エビデンスの限界: ここまで見てきたように、ゾルピデムと認知症リスクに関する知見の多くは観察研究による関連性の報告です。観察研究ではどうしても因果関係の推定に限界があり、完全に他の要因の影響を除去することは困難です。また、認知症発症までには長い年月がかかるため、10年程度の追跡では結論を出しにくいという課題もあります。現時点でランダム化比較試験(RCT)のような手法で長期的影響を調べた研究は存在しません。
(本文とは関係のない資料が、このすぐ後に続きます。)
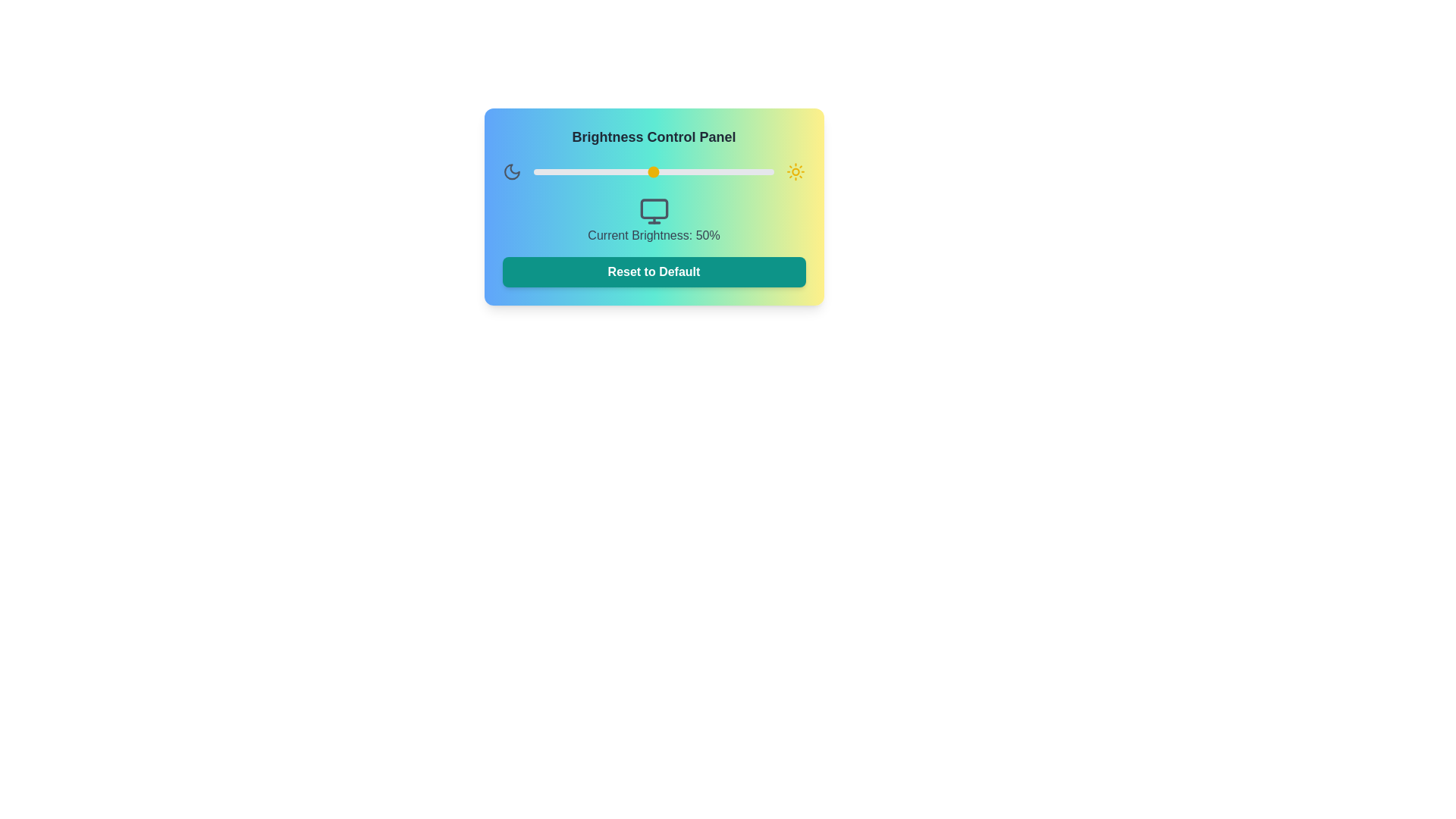 The height and width of the screenshot is (819, 1456). What do you see at coordinates (654, 271) in the screenshot?
I see `the 'Reset to Default' button with a teal background and white bold text to observe the hover effect` at bounding box center [654, 271].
倫理的にも認知症リスクを目的に長期間薬剤投与を続けるRCTは難しいでしょう。このため、我々は「関連はあるが因果関係は未確立」という立場を取るのが適切です。実際、臨床の専門家の中には「適切にゾルピデムを使って睡眠を確保するメリットは、仮説上のリスクを上回る」と指摘する声もあります。

 

「高齢患者にゾルピデムを適切に使用しても認知症を引き起こすという懸念は持っていないし、十分な睡眠を取ることの利益の方が大きい」とする専門医も多くいます​。このように専門家間でも見解は分かれており、決して「ゾルピデム=将来必ず認知症になる」というような単純な話ではないことに注意が必要です。